***** Texto proporcionado *****

CORONAS PARA
MARÍA
El 12 de septiembre de 1946, en el Templo Expiatorio Nacional de San
Felipe de Jesús, en la ciudad de México, la primera
Imagen de la Inmaculada fue coronada con coronación pontificia
en una inolvidable ceremonia.
Y el 15 de agosto de 1952, la "Inmaculada de la Eucaristía"
fue coronada a su. vez en Guadalajara, con coronación pontificia.
Dos grandes Arzobispos efectuaron dichas coronaciones. La de México,
Mons. Luis Mª Martínez, y la de Guadalajara, Mons. José
Garibi y Rivera. Todos recordamos que el primero fue designado por
la Santa Sede Primado de la Iglesia Mexicana y declinó el honor
de ser nombrado Cardenal; el segundo recibió la dignidad cardenalicia
del inolvidable Papa Juan XXIII y fue el primer Cardenal mexicano.
LA CUMBRE
DORADA
1937 fue un año de reorganización en la Escuela Apostólica,
bajo la prudente mano, suave y fuerte, del P. Benedicto Plasencia.
Se trabajaba intensamente y a gusto. Liturgia, piedad, estudios, deportes:
todo florecía.
Pronto se comenzó a hablar de un asunto gratísimo. el
24 de septiembre haría 50 años que Nuestro Padre había
sido ungido sacerdote, allá, en su dilecta y lejana Francia.
¡BODAS- DE ORO!
Toda la. Congregación se puso en actividad para preparar la
celebración de tan insigne aniversario.
A la Escuela Apostólica le fue asignado, además del
Tesoro Espiritual, el regalo de un abrigo. Con la contribución
de todos, se compró dicha prenda, que era un grueso abrigo
de tela gris-azul con dibujo rayado. Nuestro Padre lo usó hasta
su muerte. En sus últimas fotografías así como
en la película tomada en sus Bodas de Oro, aparece su venerable
figura, llevando ese abrigo, regalo de los apostólicos.
Nos dedicamos también a preparar con esmero los cantos de 'la
Santa Misa. El P. Jesús Ma. Padilla, que estaba al frente de
los "chicos" en Coapa, se encargó de prepararlos
a perfección. A los "grandes" nos adiestró
el P. Benedicto. Uno y otro, excelentes gregorianistas.
Ellos realizaron la proeza de enseñarnos nada menos que el
espléndido Kyrie "Fons bonitatis", segundo del Kyriale
Romano y una de las piezas más monumentales del tesoro gregoriano.

***** Material proporcionado *****

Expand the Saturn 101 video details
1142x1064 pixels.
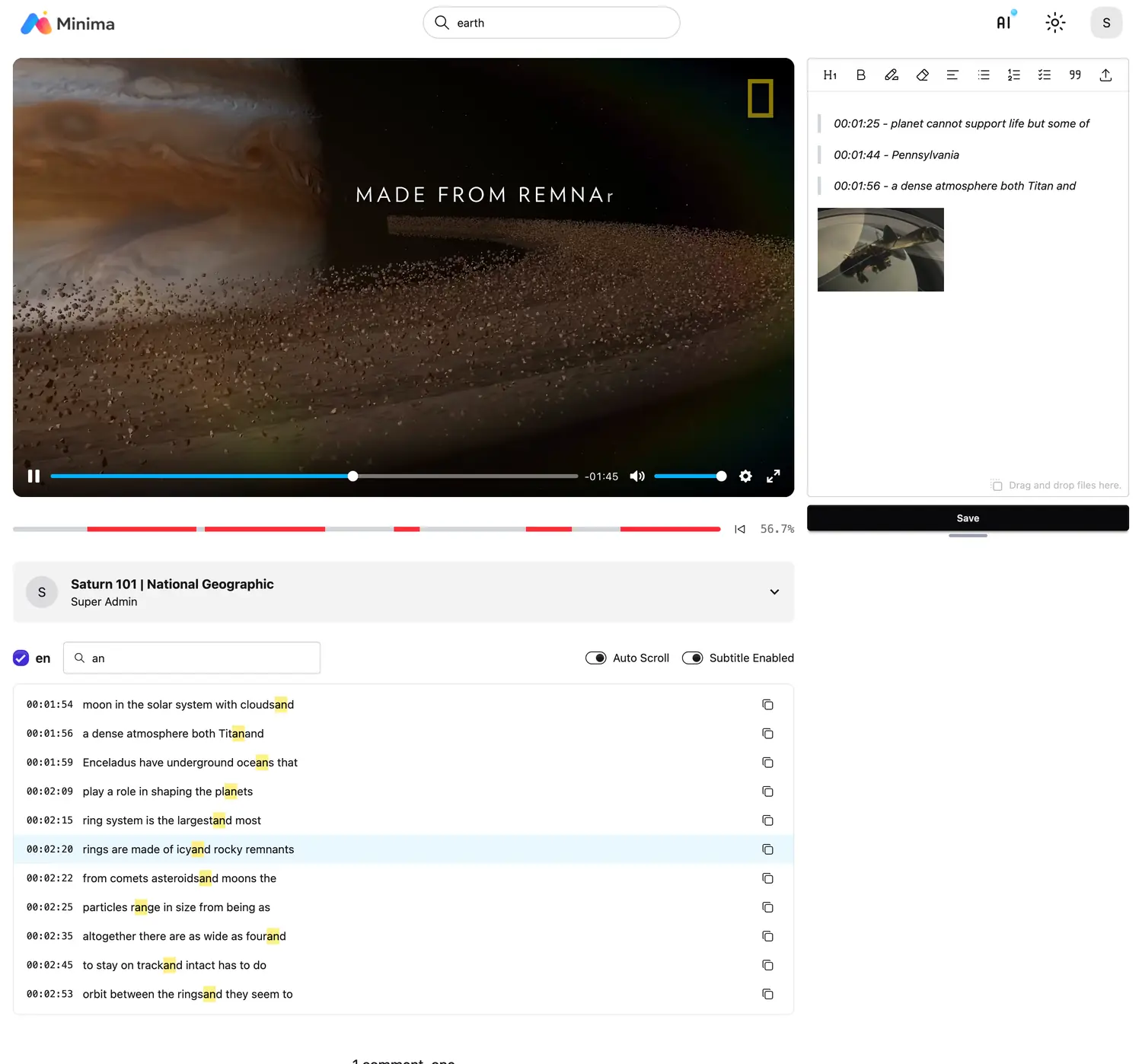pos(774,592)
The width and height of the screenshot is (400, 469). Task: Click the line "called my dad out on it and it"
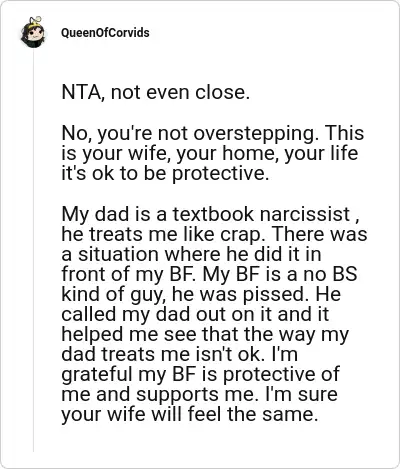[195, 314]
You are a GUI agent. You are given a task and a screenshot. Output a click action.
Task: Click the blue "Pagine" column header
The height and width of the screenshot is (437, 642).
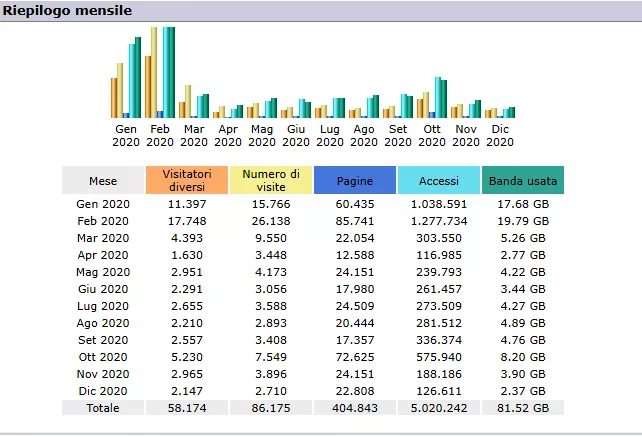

*****

▶ Tareas por realizar
(A) En el texto sobre las coronaciones marianas y las Bodas de Oro, ¿qué regalo se le asignó a la Escuela Apostólica además del Tesoro Espiritual?
(B) Prosigue el texto sobre las coronaciones marianas y las Bodas de Oro a partir de su última oración.

▶ Lista de respuestas
(A) Un abrigo.

(B)
Las demás partes del Común, fueron las de la Misa X,
para las fiestas de la Santísima Virgen María, de sencillez
contrastante con el Kyrie, pero no de menor elegancia. Los "grandes"
aprendimos además, el propio de la Misa: Salve, Sancta Parens...
Cantos de oro, para las Bodas de Oro del Padre.
Siete años antes, Nuestro Padre, obsequiando el deseo, que
para el era orden, de su director espiritual Mons. D. Leopoldo Ruiz
y Flores, había dictado sus Memorias de mi participación
en las Obras de la Cruz. La amanuense fue... ¡Conchita Armida,
Nuestra Madre!
El P. Benedicto, con muy buen acuerdo, nos leía y comentaba
el precioso testimonio, durante la meditación de la mañana,
antes de la Santa Misa. Nos compenetramos, pues, con el alma de Nuestro
Padre. Estábamos preparados para vivir el gran momento.
Y llego, par fin, la fecha gloriosa. 24 de septiembre. Fiesta de María
en su evocador titulo de "La Merced". Todos nos dirigimos
a la Basílica de Nuestra Señora de Guadalupe. Es el
lugar de los grandes momentos de nuestra vida y nuestra historia.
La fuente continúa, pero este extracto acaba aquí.